+++ Provided material

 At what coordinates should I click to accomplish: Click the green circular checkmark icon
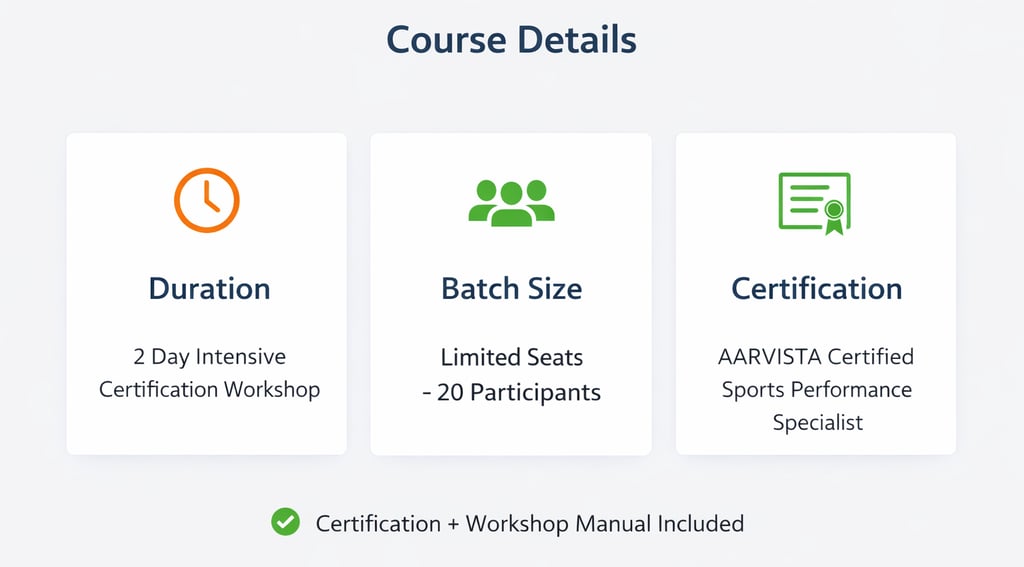point(285,522)
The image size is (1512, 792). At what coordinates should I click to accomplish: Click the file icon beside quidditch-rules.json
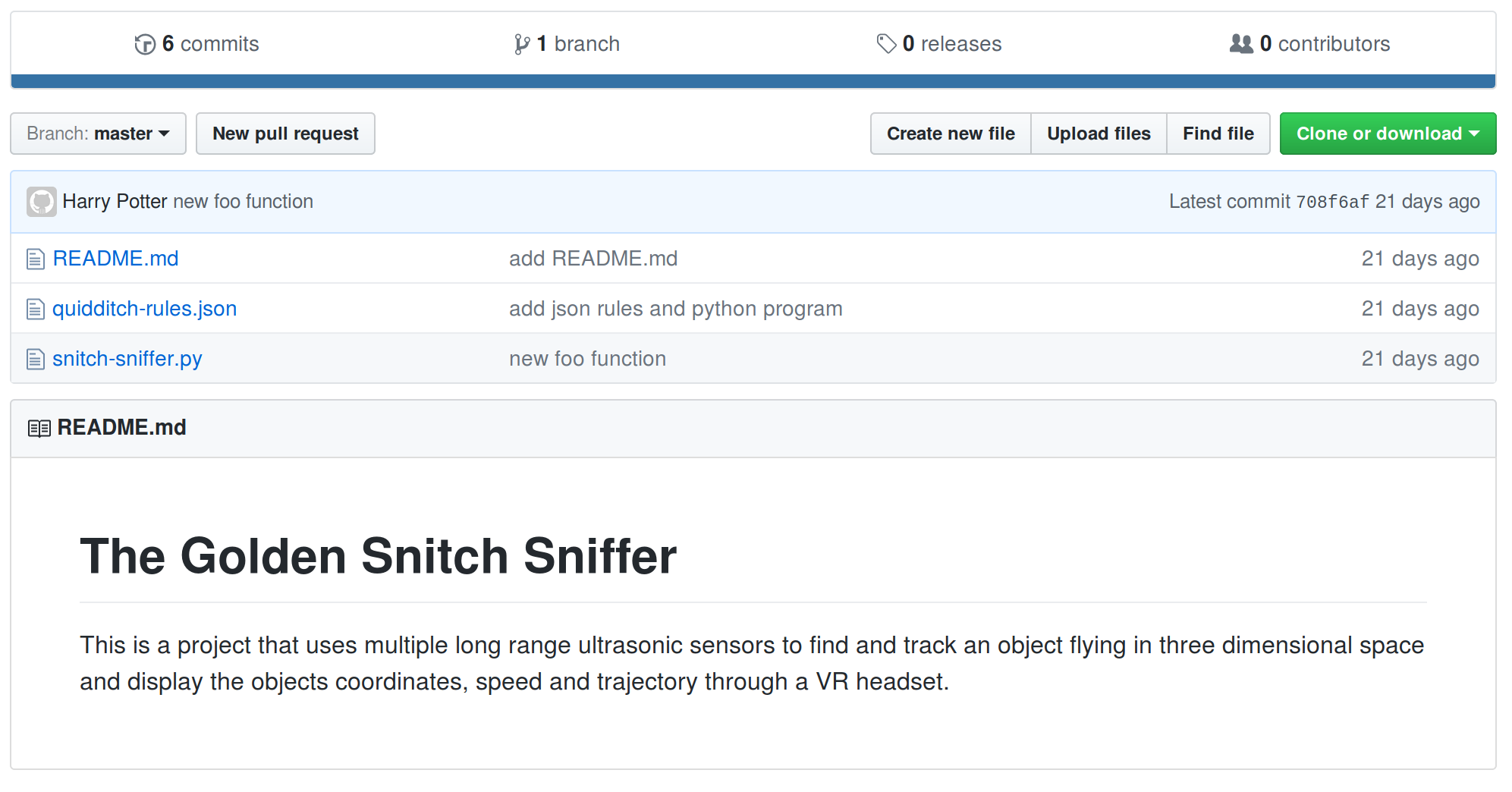[35, 309]
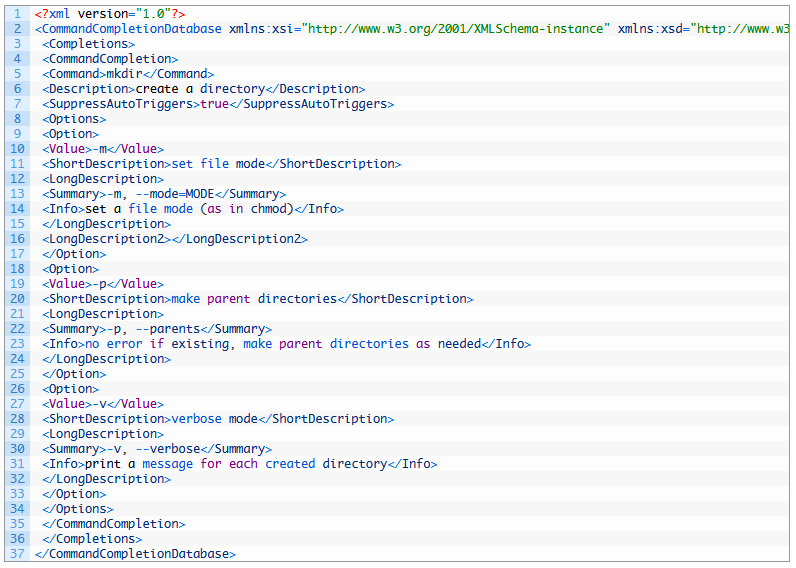This screenshot has width=796, height=568.
Task: Click the empty LongDescription2 tag
Action: point(175,239)
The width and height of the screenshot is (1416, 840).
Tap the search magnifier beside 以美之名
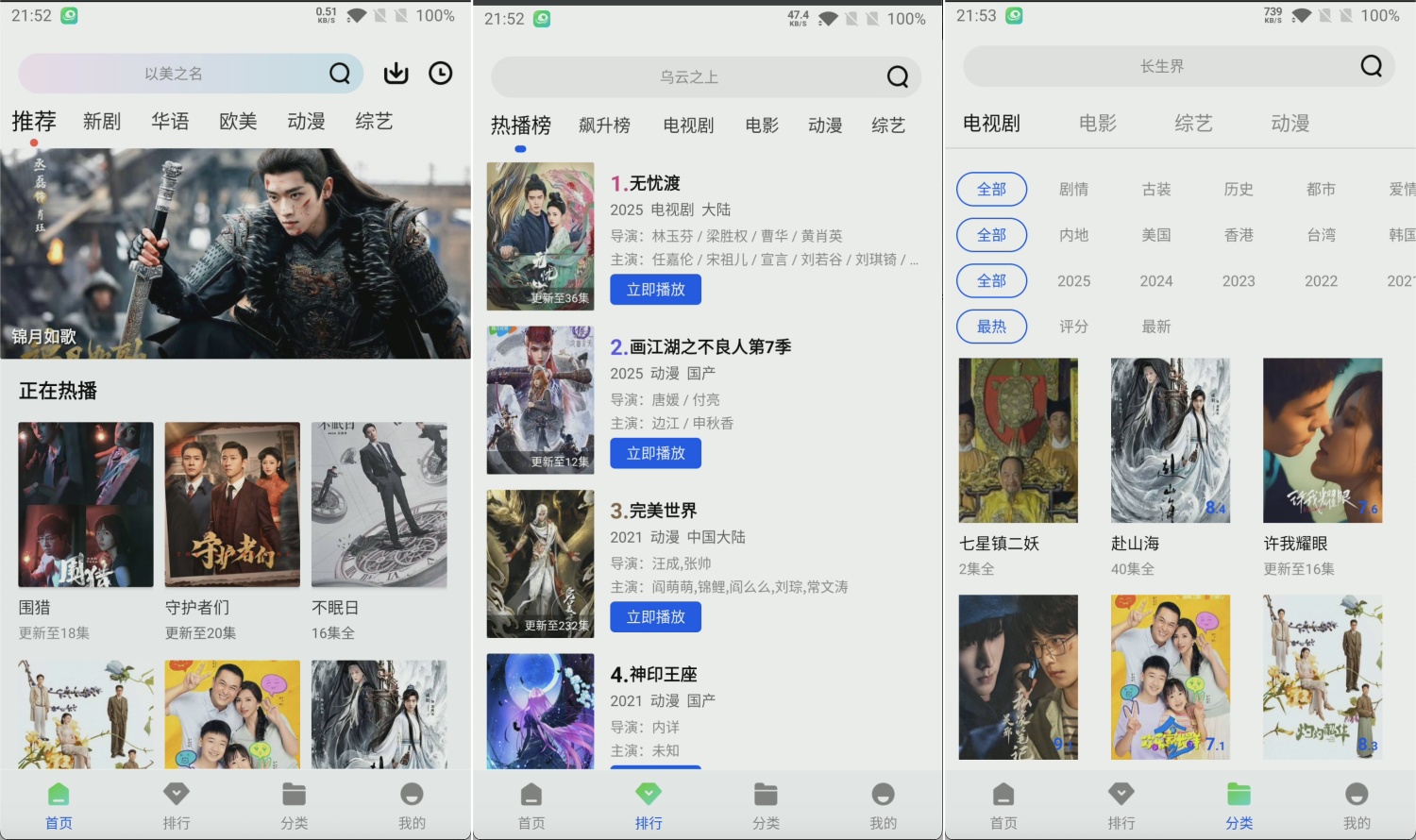tap(340, 74)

++++++

**Exercise details**
Give each line of the material above as a row of a Markdown table with the columns "Number" and "Material line", numbering the rows in order and omitting blank lines. Leave the pictures out of the answer.

**Correct answer**
| Number | Material line |
|---|---|
| 1 |  At what coordinates should I click to accomplish: Click the green circular checkmark icon |
| 2 | point(285,522) |
| 3 | The image size is (1512, 792). At what coordinates should I click to accomplish: Click the file icon beside quidditch-rules.json |
| 4 | [35, 309] |
| 5 | This screenshot has width=796, height=568. |
| 6 | Task: Click the empty LongDescription2 tag |
| 7 | Action: point(175,239) |
| 8 | The width and height of the screenshot is (1416, 840). |
| 9 | Tap the search magnifier beside 以美之名 |
| 10 | tap(340, 74) |